═══ Фрагмент документа

Конец 60-ых. Дефицит

                Старый буфет  почти упирался в потолок.  За стеклянными дверцами прятались вазочки и рюмки из цветного стекла, в нижнем отделении хранилась праздничная посуда, наборы ложек, ножей, вилок из мельхиора, названного более ста лет назад острым на язык французом «столовым серебром бедноты», а в многочисленных ящичках буфета - множество всяких неожиданных, зачастую ненужных, но очень интересных вещей.   
                Там были старые письма, стопки рецептов, папки с фотографиями. В папином отделении хранились три старых фотоаппарата, один из которых делал снимки еще на стеклянные пластины, курвиметр, само название которого уже возбуждало воображение, несколько старых компасов, карты...
                Буфет был в опале. Готовясь к приходу гостей на день рождения, мама  испекла хворост, сложила  на фанерной дощечке на шкаф, и... забыла про него. Хворост, аппетитно посыпанный сахарной пудрой, был виден, кто-то из гостей пытался намекнуть: «Может, у такой рачительной хозяйки припрятано еще что-нибудь вкусное к чаю? - но мама была непреклонна: «Уж не обессудьте, гости дорогие, что смогла, то и приготовила»...
                Когда гости ушли, к превеликому маминому ужасу,  мы с братом подставили табуретки и сняли с буфета хворост. Я, сладкоежка, была в восторге. Брат, несмотря на достаточно солидный возраст,  не уступал мне в поедании вкусного печенья, неожиданно доставшегося нам в таком огромном количестве, а мама решила, что во всем виноват буфет.  Теперь она именовала его не иначе как «эта рухлядь», и при каждом удобном случае, поглядывая на него, грозила: «Вот подожди, придет срок, заменим тебя на более современную мебель».
                Третирование буфета продолжалось так долго, что, в конце концов, брат не выдержал и подарил папе на день рождения сервант.  Каким  способом он доставал этот вожделенный мамой предмет, и почему это был подарок именно на папин день рождения – в памяти не сохранилось,  зато все последующие события надолго вошли в историю нашей семьи.

══════
═══ Исходные данные

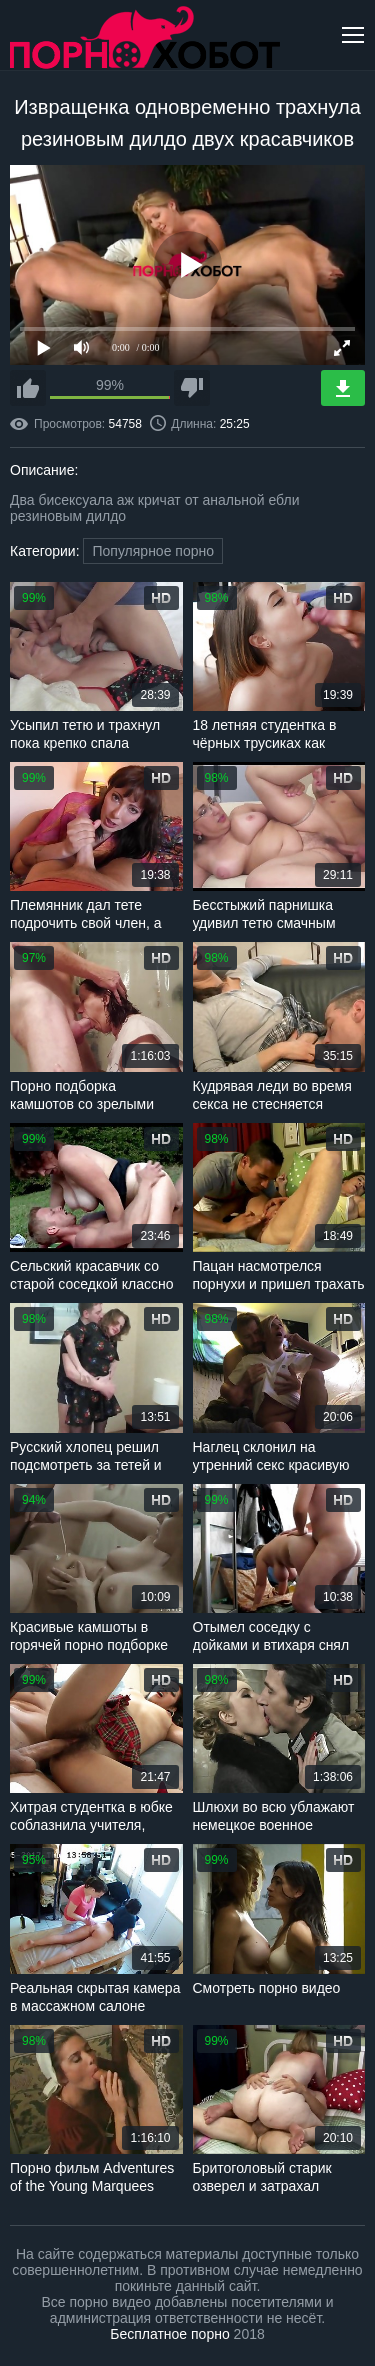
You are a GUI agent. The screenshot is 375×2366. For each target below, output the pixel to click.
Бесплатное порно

══════

## Формулировка задания 1
Ответьте на вопросы по фрагменту о старом буфете.
(a) Наборы каких предметов из мельхиора хранились в нижнем отделении буфета?
(b) Сколько старых фотоаппаратов лежало в папином отделении?
(c) Что брат подарил папе на день рождения?
## Формулировка задания 2
Воспроизведите дословно часть фрагмента о старом буфете, начиная со слов «Старый буфет  почти» и далее до слов «старых компасов, карты...» включительно.

## Итоговый результат 1
(a) Ложек, ножей и вилок.
(b) Три.
(c) Сервант.

## Итоговый результат 2
Старый буфет  почти упирался в потолок.  За стеклянными дверцами прятались вазочки и рюмки из цветного стекла, в нижнем отделении хранилась праздничная посуда, наборы ложек, ножей, вилок из мельхиора, названного более ста лет назад острым на язык французом «столовым серебром бедноты», а в многочисленных ящичках буфета - множество всяких неожиданных, зачастую ненужных, но очень интересных вещей.   
                Там были старые письма, стопки рецептов, папки с фотографиями. В папином отделении хранились три старых фотоаппарата, один из которых делал снимки еще на стеклянные пластины, курвиметр, само название которого уже возбуждало воображение, несколько старых компасов, карты...